What to do:
Below are the records. Retype exactly the lines between the lines holding "Where should I click to: Go" and "You are a computer-use agent. The", inclusive.

+++ Records provided +++

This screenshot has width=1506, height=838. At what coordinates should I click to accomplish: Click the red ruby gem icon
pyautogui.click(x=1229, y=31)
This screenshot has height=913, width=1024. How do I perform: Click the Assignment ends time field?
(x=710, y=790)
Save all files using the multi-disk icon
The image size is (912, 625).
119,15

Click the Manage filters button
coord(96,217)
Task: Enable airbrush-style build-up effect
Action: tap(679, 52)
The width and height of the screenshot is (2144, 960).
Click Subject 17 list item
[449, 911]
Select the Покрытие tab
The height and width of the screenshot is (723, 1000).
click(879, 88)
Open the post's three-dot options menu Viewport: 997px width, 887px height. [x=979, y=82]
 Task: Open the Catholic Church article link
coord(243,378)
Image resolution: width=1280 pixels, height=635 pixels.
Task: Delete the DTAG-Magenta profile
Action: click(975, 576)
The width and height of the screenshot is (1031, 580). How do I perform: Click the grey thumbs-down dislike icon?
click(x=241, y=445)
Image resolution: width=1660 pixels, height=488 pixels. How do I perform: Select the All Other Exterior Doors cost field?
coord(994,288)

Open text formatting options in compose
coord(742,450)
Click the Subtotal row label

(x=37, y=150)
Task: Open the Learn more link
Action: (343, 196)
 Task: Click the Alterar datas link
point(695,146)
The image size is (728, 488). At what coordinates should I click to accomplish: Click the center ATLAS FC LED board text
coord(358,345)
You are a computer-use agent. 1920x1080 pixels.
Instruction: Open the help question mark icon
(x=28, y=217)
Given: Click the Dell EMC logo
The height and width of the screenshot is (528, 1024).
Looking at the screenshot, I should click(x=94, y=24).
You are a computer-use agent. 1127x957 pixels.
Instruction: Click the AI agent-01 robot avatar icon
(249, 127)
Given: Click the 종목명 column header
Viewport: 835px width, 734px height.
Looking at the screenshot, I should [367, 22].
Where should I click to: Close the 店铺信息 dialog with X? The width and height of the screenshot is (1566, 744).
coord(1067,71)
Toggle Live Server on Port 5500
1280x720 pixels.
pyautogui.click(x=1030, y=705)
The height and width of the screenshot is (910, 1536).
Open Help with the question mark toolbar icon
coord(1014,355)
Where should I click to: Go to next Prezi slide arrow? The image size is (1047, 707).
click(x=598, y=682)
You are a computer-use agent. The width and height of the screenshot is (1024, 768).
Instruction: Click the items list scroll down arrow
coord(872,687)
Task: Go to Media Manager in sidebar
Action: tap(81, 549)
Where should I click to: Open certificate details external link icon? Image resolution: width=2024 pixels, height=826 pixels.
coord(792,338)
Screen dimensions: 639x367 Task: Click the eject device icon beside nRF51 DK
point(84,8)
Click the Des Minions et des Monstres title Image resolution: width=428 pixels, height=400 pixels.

+++

Written solution:
Where should I click to: Go to next Prezi slide arrow? The image size is (1047, 707).
click(x=598, y=682)
You are a computer-use agent. The width and height of the screenshot is (1024, 768).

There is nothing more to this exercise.